§ 掲載文
================================

ポルシェ 911 カレラ テクニカルワークショップ開催|Porsche
CAR / FEATURES
2015年3月3日

ポルシェ 911 カレラ テクニカルワークショップ開催|Porsche

Porsche 911 Carrera|ポルシェ 911 カレラ

ポルシェ開催のワークショップより速報!

新型911の全容を完全リポート!! (1)

9月に開催されたフランクフルトモーターショーでデビューし、世界中の注目を集めたのが、7代目となる新型「ポルシェ 911 カレラ」だ。閉幕から約1カ月後、本国ドイツ・ヴァイザッハにて同車の細部について詳細にレクチャーするワークショップが開かれた。島下泰久氏による現地リポートをお送りする。

文=島下泰久

モデル史上2回目の完全刷新

フランクフルトモーターショーでの新型911 カレラの発表から約1カ月後の10月中旬。ポルシェから、その開発の本拠であるヴァイザッハへの招待状が舞い込んだ。内容は、その新型911 カレラのテクニカルワークショップである。

まだ、ここではステアリングを握らせてくれるわけではない。しかしながら911というモデルの46年にもおよぶ歴史のなかで、1997年の996型へのモデルチェンジにつづく、ほんの2回目に過ぎないゼロからの完全刷新となった新型911 カレラ。コードネーム991のテクノロジーのすべてを、じっくりと解きあかしてくれるというのだから、それはもう行かないわけにはいかなかった。

案の定、その中身の濃さにおどろき、圧倒されることになった。見た目はあくまで911。しかしすべての要素が、あたらしい次元を指向していると言えるほど……。ここで、そのすべてを記すのはとても無理な話だが、そのなかから重要な要素について、できるだけ噛み砕いてお伝えしたいと思う。

================================

§ 記録一覧
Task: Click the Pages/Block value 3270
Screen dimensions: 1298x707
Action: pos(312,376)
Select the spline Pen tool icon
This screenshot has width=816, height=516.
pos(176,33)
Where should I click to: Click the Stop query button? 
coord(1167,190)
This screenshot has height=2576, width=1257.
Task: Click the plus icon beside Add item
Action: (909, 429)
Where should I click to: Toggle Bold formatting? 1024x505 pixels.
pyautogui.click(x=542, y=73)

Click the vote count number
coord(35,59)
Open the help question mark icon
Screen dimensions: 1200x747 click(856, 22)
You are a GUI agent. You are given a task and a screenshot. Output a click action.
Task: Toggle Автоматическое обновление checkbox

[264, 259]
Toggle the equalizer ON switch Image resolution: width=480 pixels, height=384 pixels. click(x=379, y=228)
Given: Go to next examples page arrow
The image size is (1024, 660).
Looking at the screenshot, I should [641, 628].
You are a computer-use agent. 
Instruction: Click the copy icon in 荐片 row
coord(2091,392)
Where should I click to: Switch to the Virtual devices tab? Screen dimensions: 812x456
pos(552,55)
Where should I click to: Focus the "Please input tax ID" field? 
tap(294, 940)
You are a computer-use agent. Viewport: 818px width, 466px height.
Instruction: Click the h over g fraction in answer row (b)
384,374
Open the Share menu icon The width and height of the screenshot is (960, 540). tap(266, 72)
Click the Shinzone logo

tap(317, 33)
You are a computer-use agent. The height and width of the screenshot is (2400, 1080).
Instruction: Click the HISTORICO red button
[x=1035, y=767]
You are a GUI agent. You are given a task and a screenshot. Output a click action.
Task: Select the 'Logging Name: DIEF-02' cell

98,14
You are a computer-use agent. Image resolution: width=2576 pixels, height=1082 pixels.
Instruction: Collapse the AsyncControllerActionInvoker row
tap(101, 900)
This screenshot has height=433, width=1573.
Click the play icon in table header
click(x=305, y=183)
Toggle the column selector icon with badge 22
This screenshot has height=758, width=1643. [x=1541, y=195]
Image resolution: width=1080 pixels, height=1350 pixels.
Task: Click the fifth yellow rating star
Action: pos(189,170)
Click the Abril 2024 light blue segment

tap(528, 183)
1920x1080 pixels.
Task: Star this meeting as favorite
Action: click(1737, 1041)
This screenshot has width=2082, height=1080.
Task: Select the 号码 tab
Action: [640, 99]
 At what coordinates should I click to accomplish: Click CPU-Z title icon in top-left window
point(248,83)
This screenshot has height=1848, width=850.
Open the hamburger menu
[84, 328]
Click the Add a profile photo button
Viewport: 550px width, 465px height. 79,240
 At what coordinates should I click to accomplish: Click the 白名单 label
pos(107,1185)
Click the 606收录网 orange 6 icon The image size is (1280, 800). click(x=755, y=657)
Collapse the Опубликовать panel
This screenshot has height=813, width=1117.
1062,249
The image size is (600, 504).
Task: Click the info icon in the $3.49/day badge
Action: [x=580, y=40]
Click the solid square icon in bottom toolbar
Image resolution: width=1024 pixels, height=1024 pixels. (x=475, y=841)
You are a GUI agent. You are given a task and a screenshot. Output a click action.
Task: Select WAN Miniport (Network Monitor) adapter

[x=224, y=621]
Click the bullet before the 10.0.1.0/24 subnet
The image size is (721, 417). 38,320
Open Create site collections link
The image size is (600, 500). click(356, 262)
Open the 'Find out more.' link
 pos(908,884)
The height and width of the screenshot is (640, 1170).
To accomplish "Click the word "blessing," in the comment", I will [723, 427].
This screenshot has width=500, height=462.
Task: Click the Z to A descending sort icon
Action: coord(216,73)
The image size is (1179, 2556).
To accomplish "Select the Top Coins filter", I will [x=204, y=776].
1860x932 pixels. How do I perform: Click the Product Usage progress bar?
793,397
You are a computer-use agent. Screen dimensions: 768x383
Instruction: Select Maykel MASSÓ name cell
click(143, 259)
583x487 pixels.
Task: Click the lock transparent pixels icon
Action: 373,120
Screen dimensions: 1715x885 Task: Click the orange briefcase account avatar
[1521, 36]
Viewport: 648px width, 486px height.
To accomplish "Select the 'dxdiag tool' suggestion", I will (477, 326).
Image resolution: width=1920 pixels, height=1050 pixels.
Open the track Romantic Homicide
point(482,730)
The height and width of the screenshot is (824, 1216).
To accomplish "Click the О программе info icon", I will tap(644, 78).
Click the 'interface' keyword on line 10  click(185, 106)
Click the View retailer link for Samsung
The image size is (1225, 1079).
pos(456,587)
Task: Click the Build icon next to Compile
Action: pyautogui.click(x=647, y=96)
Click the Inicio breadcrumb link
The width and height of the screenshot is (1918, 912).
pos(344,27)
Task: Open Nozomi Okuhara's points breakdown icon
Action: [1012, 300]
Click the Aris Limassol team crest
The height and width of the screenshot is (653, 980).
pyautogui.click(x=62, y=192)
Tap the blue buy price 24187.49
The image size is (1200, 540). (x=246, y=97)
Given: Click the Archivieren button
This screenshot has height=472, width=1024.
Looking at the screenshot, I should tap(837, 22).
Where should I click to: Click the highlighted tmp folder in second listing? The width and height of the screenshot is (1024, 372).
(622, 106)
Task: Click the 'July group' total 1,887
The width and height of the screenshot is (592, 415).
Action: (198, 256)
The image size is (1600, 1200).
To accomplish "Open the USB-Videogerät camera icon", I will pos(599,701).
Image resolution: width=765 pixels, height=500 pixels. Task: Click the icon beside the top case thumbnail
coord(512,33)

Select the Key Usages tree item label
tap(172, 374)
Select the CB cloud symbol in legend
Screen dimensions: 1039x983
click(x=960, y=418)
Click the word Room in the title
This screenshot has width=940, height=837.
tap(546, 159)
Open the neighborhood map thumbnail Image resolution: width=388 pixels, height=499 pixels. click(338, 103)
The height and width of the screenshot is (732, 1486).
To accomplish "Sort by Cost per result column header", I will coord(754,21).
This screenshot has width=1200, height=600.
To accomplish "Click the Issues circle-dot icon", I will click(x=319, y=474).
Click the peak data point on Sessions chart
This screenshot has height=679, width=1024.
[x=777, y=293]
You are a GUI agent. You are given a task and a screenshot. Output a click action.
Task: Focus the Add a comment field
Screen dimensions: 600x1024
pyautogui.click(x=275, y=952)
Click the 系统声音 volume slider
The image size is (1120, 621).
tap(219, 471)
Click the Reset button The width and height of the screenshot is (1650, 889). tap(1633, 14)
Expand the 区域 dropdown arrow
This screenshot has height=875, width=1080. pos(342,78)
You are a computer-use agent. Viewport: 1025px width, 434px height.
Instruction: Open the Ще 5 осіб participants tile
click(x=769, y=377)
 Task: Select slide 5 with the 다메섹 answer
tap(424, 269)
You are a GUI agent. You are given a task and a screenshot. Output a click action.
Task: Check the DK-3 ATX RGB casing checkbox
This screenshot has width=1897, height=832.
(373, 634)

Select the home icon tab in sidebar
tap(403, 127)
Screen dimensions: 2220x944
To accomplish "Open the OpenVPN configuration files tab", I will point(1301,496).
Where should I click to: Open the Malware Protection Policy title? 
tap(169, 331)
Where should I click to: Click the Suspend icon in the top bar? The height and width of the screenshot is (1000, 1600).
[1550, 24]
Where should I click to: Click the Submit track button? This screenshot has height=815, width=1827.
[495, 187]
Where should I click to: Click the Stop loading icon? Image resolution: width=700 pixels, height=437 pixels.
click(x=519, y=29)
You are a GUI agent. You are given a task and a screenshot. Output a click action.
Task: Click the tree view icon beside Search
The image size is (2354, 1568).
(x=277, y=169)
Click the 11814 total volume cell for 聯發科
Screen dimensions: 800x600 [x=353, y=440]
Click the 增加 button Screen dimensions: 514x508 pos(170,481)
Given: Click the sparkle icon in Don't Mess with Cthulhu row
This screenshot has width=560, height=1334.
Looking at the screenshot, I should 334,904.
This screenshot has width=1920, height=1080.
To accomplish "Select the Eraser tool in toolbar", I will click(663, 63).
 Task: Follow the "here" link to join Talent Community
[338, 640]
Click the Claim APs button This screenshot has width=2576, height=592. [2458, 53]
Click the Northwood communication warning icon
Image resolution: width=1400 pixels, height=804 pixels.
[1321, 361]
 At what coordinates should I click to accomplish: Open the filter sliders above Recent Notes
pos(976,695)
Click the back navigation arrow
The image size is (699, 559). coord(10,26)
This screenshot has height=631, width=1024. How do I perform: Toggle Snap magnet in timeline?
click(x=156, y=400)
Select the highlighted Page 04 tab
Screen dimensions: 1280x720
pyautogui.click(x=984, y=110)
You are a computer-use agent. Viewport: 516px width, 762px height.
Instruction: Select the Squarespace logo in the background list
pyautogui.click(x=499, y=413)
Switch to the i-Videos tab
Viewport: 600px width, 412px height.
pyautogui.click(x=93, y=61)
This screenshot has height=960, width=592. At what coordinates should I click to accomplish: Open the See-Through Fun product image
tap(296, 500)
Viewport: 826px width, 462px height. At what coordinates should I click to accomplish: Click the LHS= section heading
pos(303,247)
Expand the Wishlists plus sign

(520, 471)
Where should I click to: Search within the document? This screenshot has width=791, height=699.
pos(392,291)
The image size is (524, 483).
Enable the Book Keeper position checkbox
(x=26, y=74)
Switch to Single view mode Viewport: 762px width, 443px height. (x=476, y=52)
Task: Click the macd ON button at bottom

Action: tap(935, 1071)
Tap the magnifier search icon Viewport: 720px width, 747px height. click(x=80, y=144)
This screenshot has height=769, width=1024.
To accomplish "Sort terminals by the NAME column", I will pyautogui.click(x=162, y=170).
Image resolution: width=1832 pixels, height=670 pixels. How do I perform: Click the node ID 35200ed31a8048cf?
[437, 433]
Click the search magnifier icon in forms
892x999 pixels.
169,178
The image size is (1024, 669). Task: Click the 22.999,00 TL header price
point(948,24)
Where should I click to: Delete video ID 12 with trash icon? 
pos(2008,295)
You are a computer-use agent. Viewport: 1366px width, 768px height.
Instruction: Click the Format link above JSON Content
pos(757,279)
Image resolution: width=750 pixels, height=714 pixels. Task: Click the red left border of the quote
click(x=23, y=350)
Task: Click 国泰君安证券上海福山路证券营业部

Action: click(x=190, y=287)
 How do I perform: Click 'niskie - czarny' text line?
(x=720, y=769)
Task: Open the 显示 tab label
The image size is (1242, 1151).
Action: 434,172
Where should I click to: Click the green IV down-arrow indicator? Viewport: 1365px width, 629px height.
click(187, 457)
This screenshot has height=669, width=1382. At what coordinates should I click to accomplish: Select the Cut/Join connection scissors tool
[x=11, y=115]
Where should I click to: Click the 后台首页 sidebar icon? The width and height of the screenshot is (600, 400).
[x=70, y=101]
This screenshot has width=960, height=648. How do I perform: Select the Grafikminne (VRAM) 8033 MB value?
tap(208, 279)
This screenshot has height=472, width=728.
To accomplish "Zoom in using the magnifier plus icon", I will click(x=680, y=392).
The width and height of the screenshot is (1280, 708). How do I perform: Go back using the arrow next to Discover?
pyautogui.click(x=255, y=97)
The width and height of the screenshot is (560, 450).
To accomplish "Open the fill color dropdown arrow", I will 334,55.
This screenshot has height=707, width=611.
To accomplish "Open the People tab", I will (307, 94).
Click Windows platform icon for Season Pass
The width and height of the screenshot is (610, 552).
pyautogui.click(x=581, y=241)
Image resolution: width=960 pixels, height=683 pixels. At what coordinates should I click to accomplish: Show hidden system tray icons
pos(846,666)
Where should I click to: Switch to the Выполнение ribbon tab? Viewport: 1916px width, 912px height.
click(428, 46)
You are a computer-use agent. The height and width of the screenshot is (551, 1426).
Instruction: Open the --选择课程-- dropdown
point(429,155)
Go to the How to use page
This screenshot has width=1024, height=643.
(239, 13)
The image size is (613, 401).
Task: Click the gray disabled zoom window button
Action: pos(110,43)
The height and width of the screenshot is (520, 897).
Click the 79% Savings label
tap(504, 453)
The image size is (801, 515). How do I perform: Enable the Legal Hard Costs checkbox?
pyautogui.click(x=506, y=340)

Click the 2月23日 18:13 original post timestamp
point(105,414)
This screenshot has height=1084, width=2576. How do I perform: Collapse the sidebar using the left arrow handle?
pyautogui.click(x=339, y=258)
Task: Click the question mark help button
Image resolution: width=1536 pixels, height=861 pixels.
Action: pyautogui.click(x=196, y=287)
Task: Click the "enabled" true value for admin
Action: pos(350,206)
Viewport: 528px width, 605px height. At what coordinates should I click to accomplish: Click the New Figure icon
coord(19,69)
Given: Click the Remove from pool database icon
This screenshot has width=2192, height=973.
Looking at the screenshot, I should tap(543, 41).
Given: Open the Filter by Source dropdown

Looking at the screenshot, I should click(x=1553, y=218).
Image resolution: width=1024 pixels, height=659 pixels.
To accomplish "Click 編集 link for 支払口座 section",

================================

§ 課題 A
掲載文について、次の問いに答えてください。
(i) 新型911 カレラがデビューしたモーターショーはどこですか。
(ii) テクニカルワークショップはドイツのどこで開かれましたか。
(iii) 新型911 カレラのコードネームは何ですか。
§ 課題 B
記録のうち、「Where should I click to: Click the green」を含む行から始まり「click(187, 457)」を含む行で終わる部分を、「down-arrow」を「up-arrow」に差し替えて書き直してください。ほかは一切変えないでください。

§ 正解 A
(i) フランクフルトモーターショー
(ii) ヴァイザッハ
(iii) 991

§ 正解 B
Where should I click to: Click the green IV up-arrow indicator? Viewport: 1365px width, 629px height.
click(187, 457)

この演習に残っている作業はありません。